- Task prompt -
List every organization or official body named in the excerpt below about the Malcolm Fraser FOI document, giving each one once and treating an abbreviation and its full name as a single entry.

- Excerpted text -
Among the documents I retrieved from Telstra, I found one particularly alarming file that I later shared with the Australian Federal Police. This document contains a record of my phone conversation with Malcolm Fraser, the former Prime Minister of Australia. To my dismay, this Telstra file had undergone redaction. Despite the Commonwealth Ombudsman’s insistence that I should have received this critical information under the Freedom of Information Act (see File 114 → AS-CAV Exhibit 92 to 127 the document and hundreds of other requested FOI documents remain withheld from me as of 2025.
What information was removed from the Malcolm Fraser FOI released document
The AFP believed Telstra was deleting evidence at my expense
During my first meetings with the AFP, I provided Superintendent Detective Sergeant Jeff Penrose with two Australian newspaper articles concerning two separate telephone conversations with The Hon. Malcolm Fraser, a former Prime Minister of Australia. Mr Fraser reported to the media only what he thought was necessary concerning our telephone conversation, as recorded below:
“FORMER prime minister Malcolm Fraser yesterday demanded Telecom explain why his name appears in a restricted internal memo.

- Information provided -
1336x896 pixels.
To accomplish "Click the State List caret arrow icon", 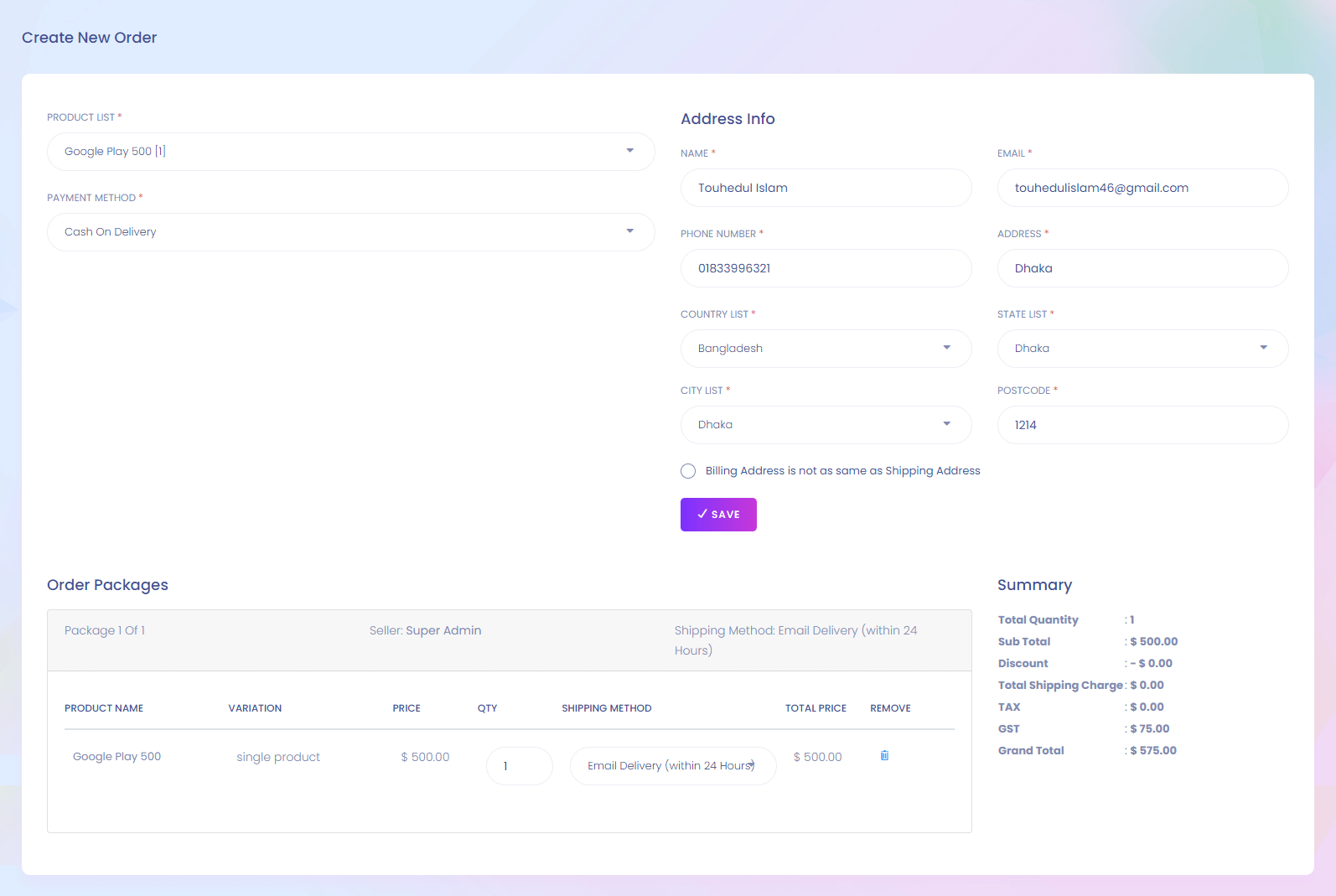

- Solved problem -
Telstra
Australian Federal Police (AFP)
Commonwealth Ombudsman
Telecom